A better response, however, is to see the first response for what it is — a counsel of despair that relegates the separation of powers principle, and the policy concerns that animate it, to the ‘nice but inconvenient’ category. The fact that large volumes of delegated legislation are (deemed to be) necessary does not inevitably mean that constitutional principle must be sacrificed to the extent that it currently is. Indeed, our system, at present, is set up very poorly when it comes to the making of delegated legislation. Such legislation cannot normally be amended, meaning that it must be approved unless the nuclear option of outright rejection is to be taken; the House of Lords is subject to the threat of having its powers stripped away should it ultimately refuse to knuckle under; and Parliament in general lacks the capacity to exercise its own discretion so as to divert secondary legislation that is more than merely technical into elevated scrutiny processes. Indeed, the legislation-as-sausage-making metaphor could hardly apply with greater force than it does to the making of most delegated legislation — which, given that delegated legislation dwarfs primary legislation in volume, mean most legislation, period.

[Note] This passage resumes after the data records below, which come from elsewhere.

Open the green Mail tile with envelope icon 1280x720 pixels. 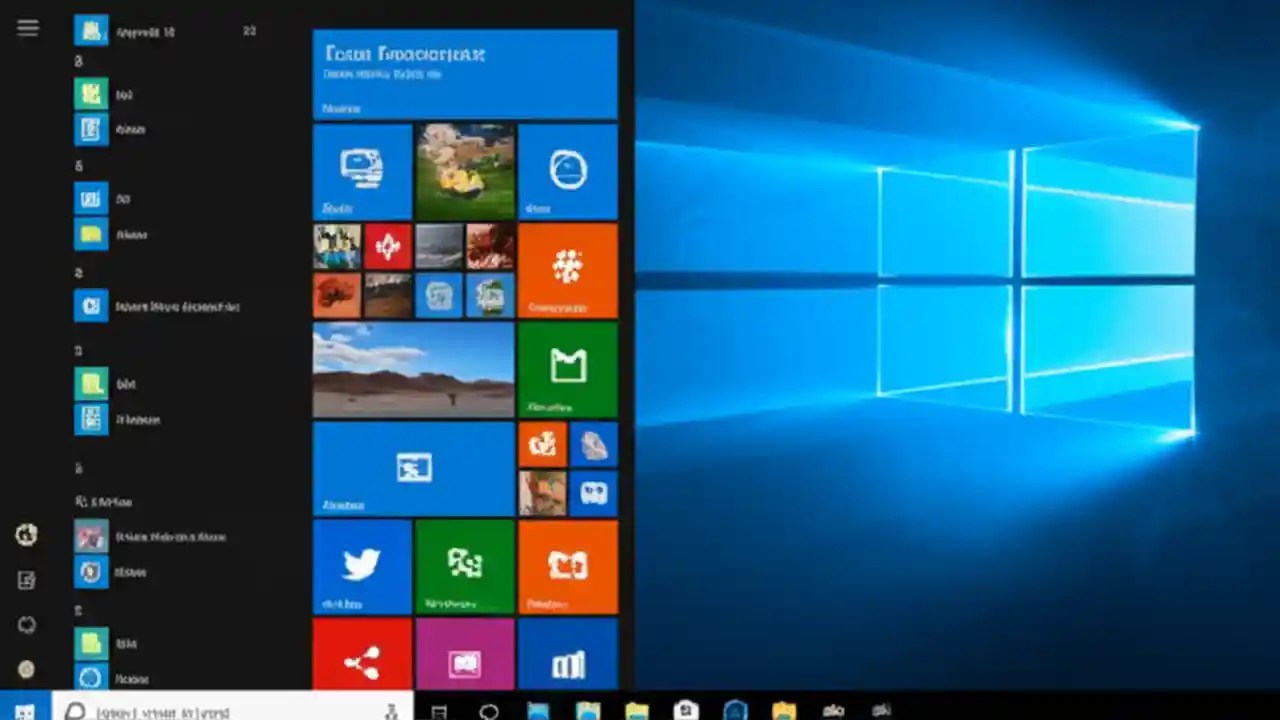[567, 370]
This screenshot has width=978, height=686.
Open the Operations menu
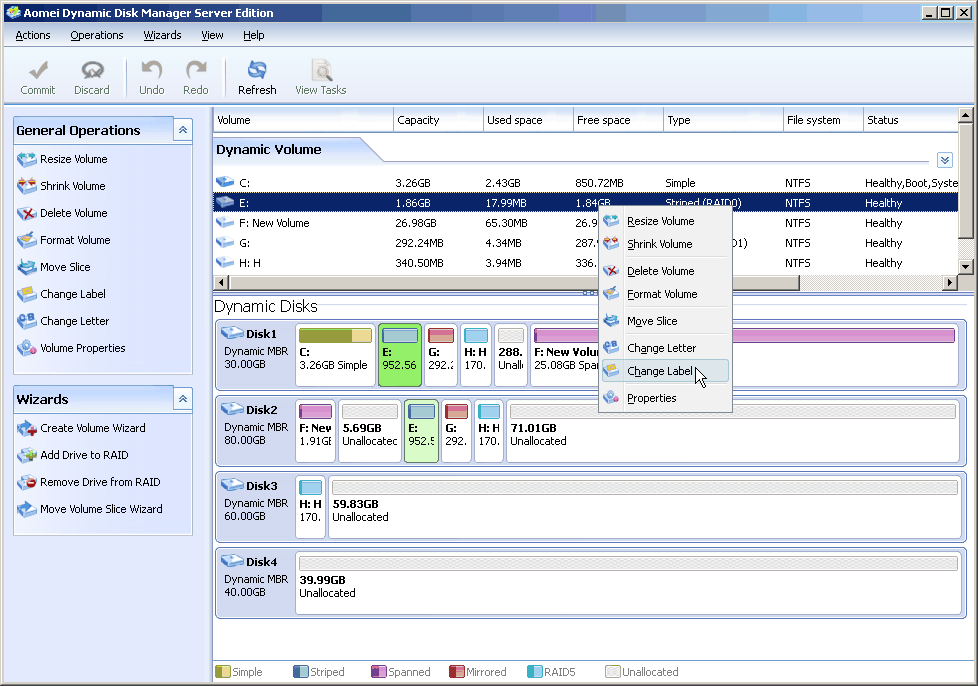97,35
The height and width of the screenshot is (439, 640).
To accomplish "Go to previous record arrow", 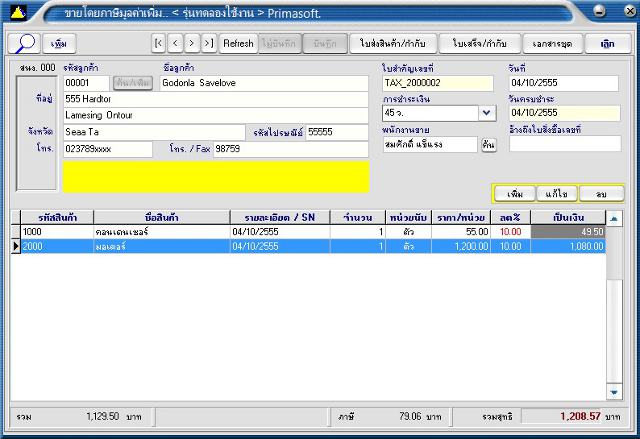I will pyautogui.click(x=175, y=43).
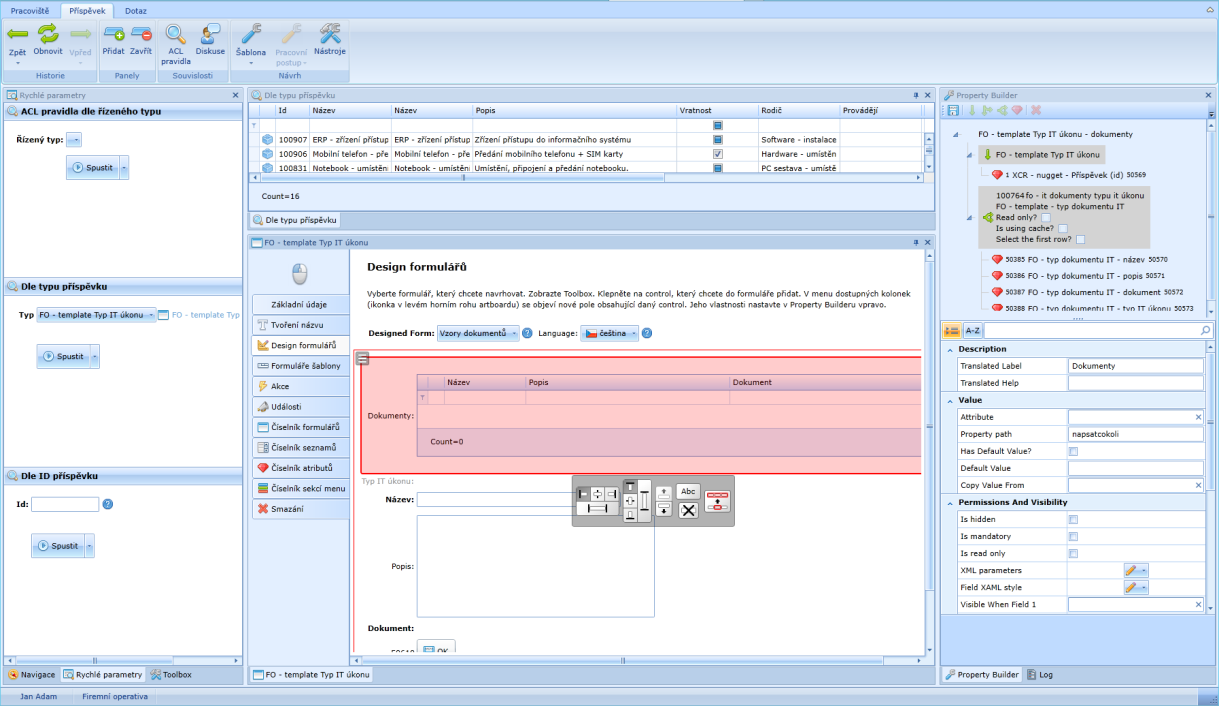Open the Toolbox tab at bottom left

point(171,675)
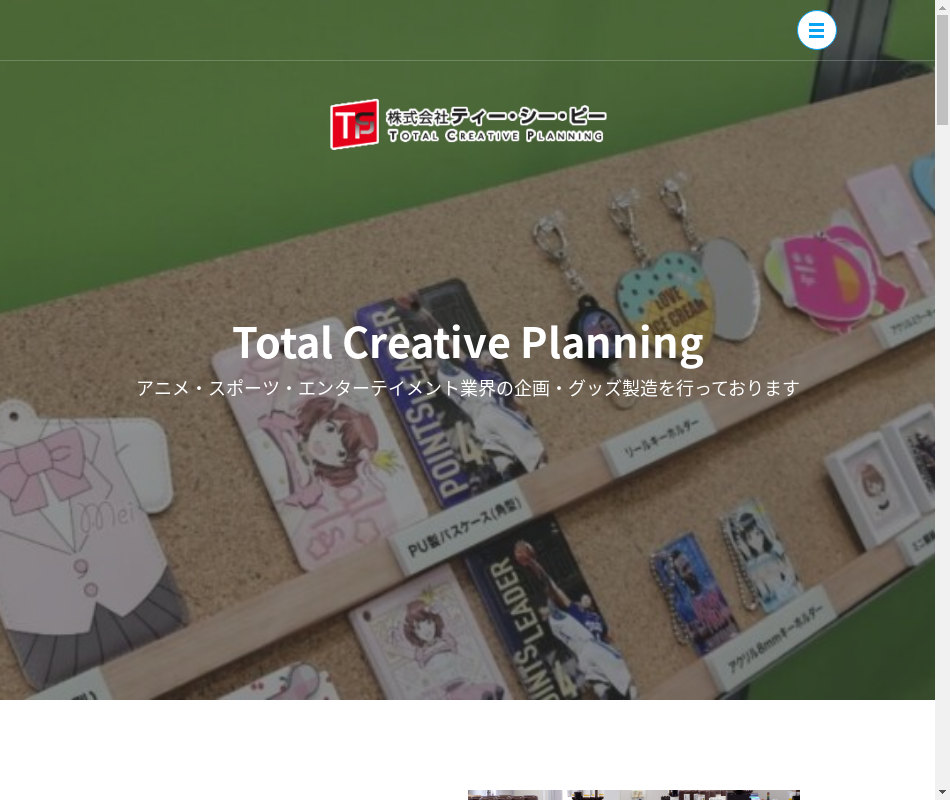Click the リールキーホルダー label tag
Image resolution: width=950 pixels, height=800 pixels.
pos(660,441)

The EU (Withdrawal) Bill has, improbable though it may seem, made delegated legislation and the separation of powers front-page news. The reality, however, is that that Bill is merely the tip — albeit a large and particularly objectionable tip — of the iceberg, as the Space Industry Bill and countless other pieces of comparable legislation demonstrate. It would be naïve to suggest that delegated legislation is unnecessary or could be radically reduced in volume. But if, as it surely ought to be, the EU (Withdrawal) Bill ends up being amended to a limit the powers it grants and to enhance Parliament’s role in overseeing their exercise, it is to be hoped that that will prompt reflection on the much wider constitutional issues upon which that Bill has rightly focussed attention.

This post is written in a purely personal capacity.